**YOUR INSTRUCTIONS:** Only an exact copy of the lines from the one containing "Task: Click the download/export" through the last line of the material below belongs in the answer, with no pictures.
**** DATA FOR PROCESSING ****
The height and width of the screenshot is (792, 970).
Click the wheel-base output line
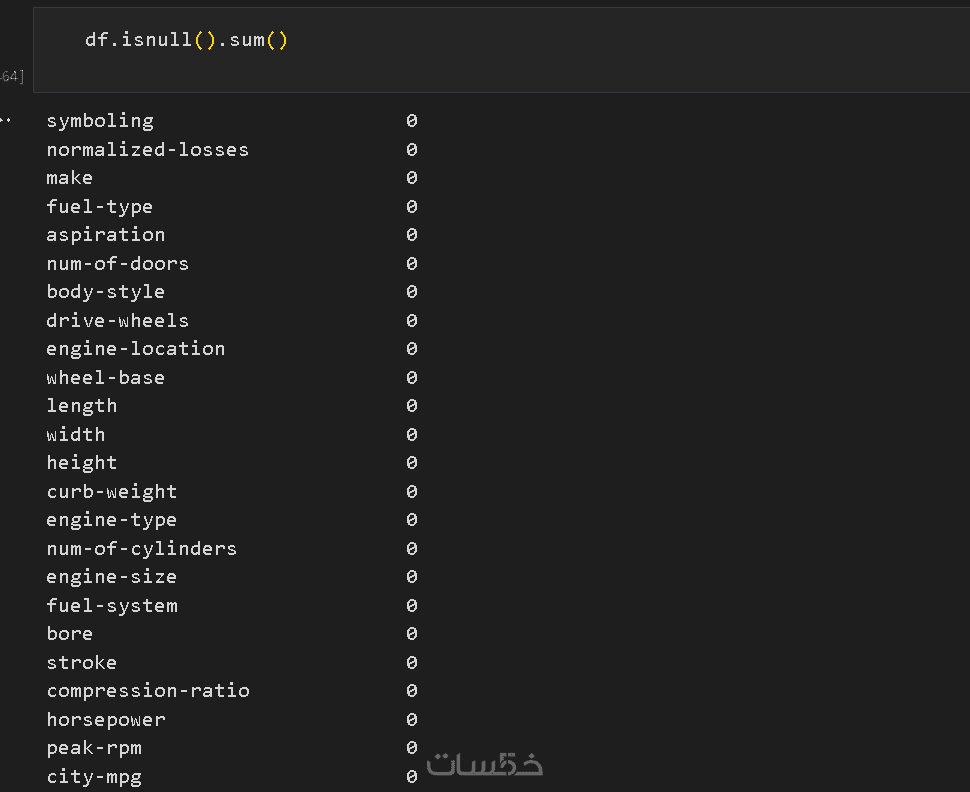pos(105,378)
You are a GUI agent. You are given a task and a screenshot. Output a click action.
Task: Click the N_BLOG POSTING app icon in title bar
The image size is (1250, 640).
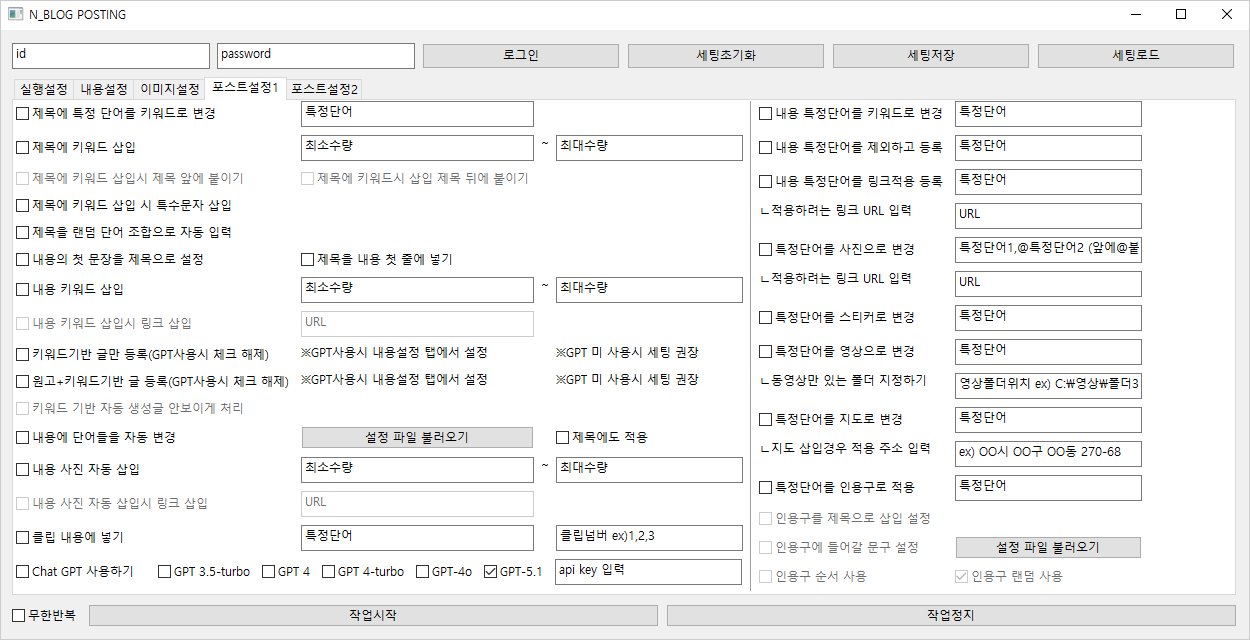click(x=15, y=15)
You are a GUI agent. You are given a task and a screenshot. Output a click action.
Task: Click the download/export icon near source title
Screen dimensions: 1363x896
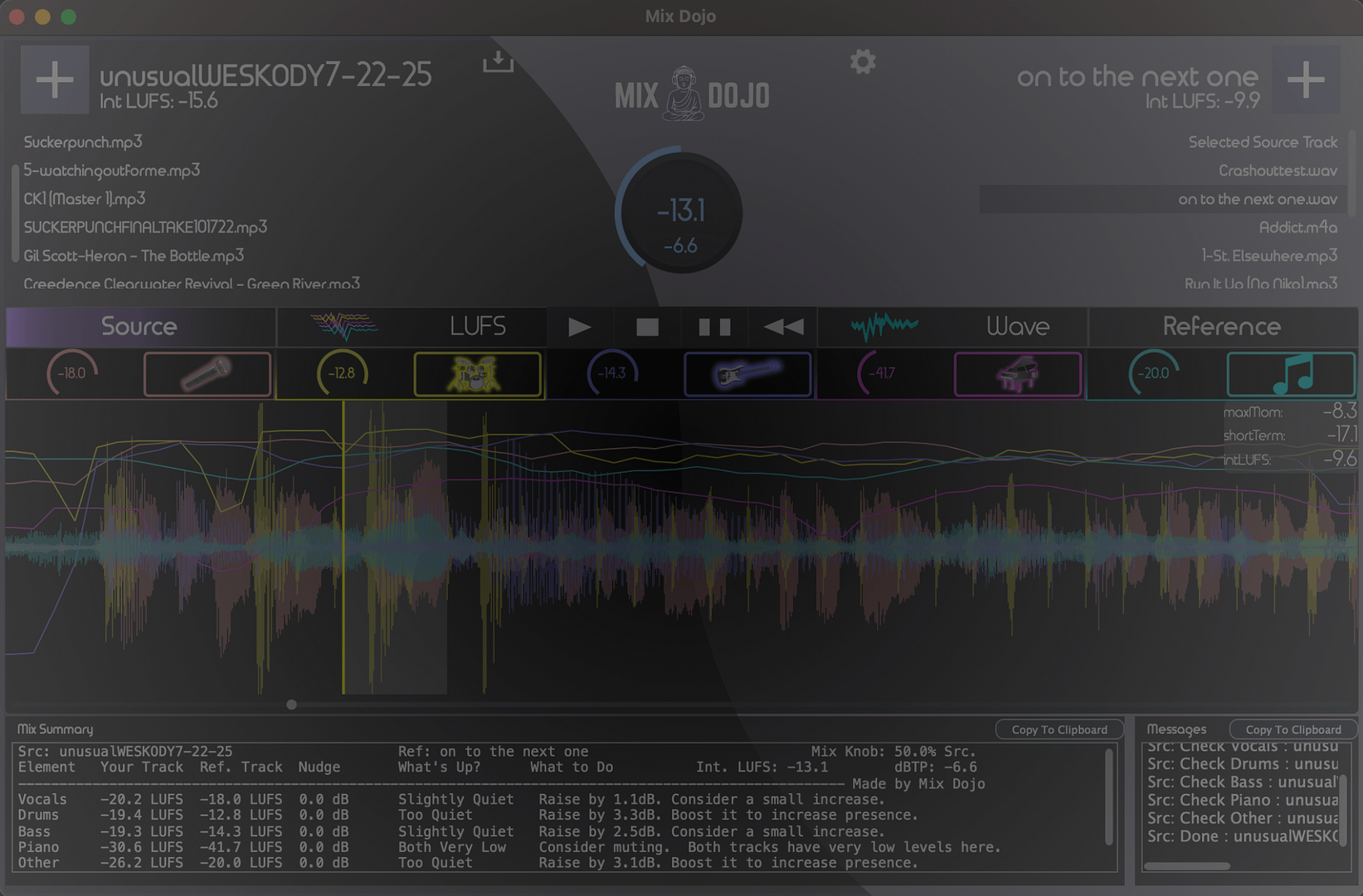click(x=498, y=62)
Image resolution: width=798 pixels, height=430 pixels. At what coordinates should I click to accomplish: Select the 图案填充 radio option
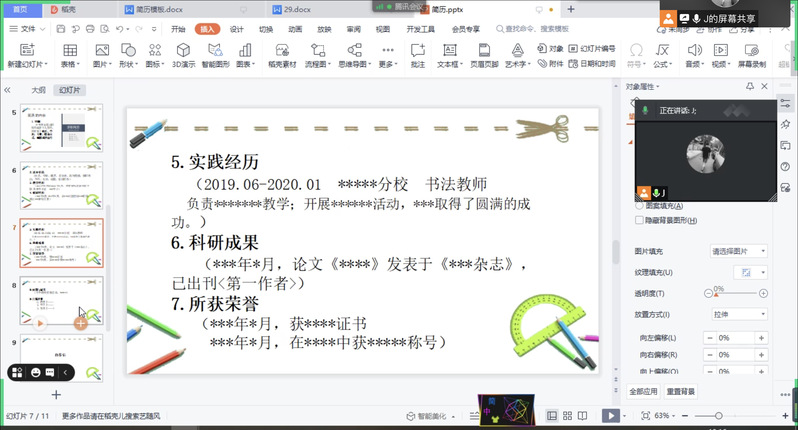(640, 206)
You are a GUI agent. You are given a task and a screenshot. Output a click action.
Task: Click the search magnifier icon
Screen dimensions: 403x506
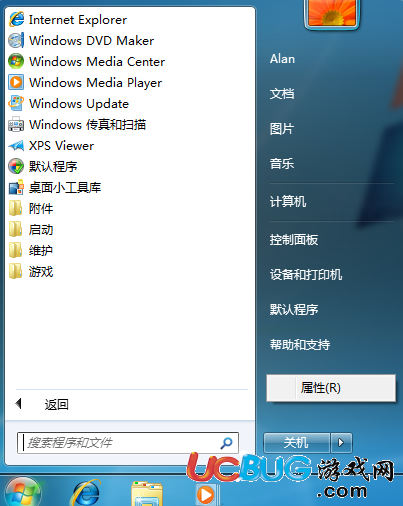pyautogui.click(x=227, y=443)
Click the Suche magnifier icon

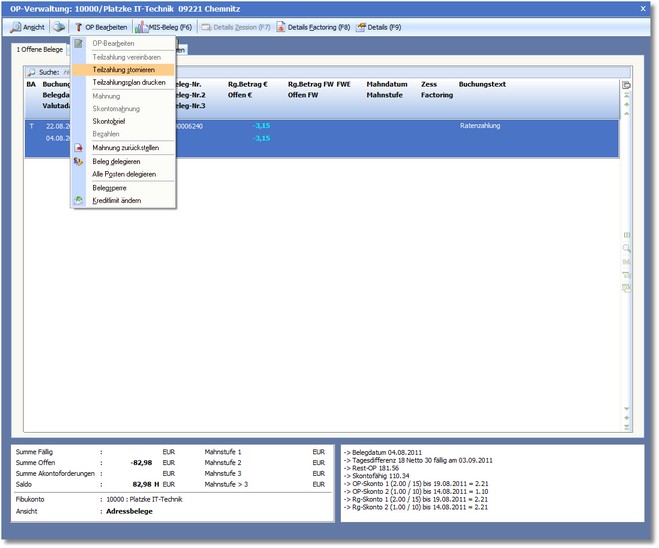point(31,72)
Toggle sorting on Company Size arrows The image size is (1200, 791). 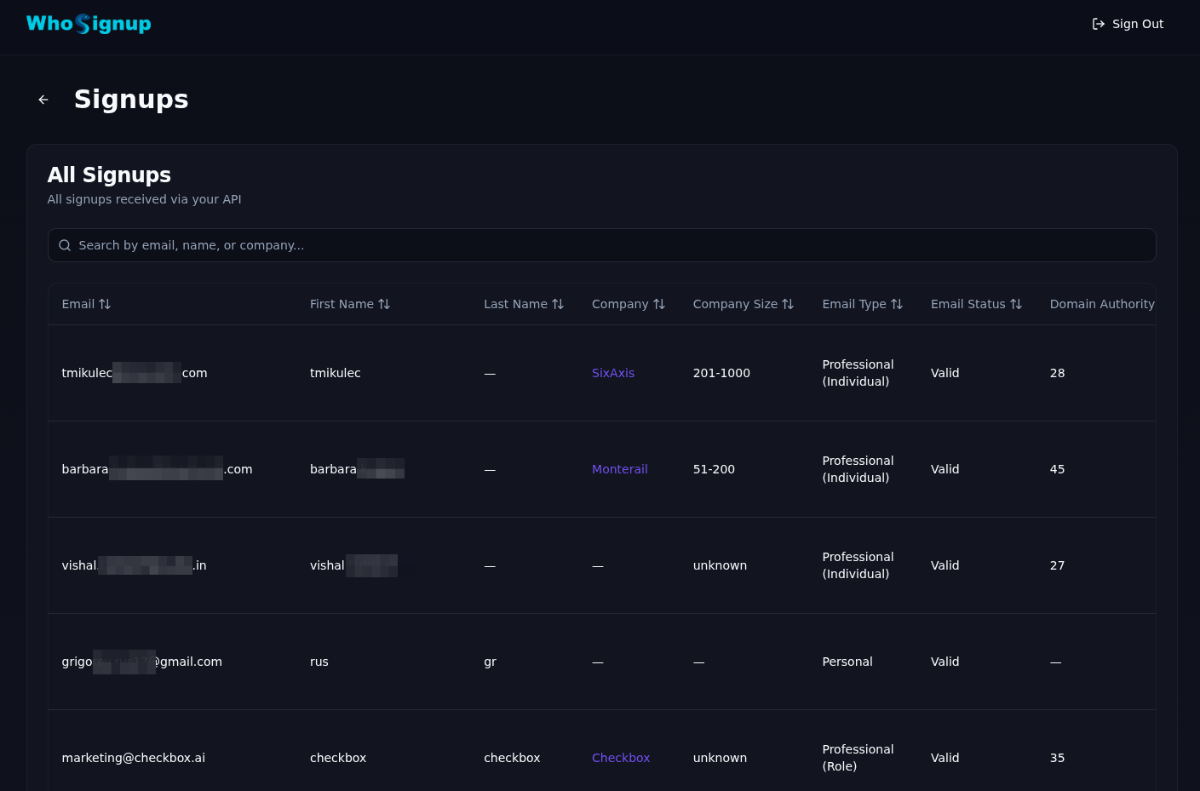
****
**ANSWER TO THE PROBLEM:**
Task: Click the download/export icon near source title
Screen dimensions: 1363x896
click(x=498, y=62)
Image resolution: width=798 pixels, height=430 pixels. At what coordinates should I click to accomplish: Select the 图案填充 radio option
(640, 206)
You are a GUI agent. You are given a task and a screenshot. Output a click action.
Task: Click the search magnifier icon
Screen dimensions: 403x506
pyautogui.click(x=227, y=443)
Click the Suche magnifier icon

point(31,72)
Toggle sorting on Company Size arrows The image size is (1200, 791). 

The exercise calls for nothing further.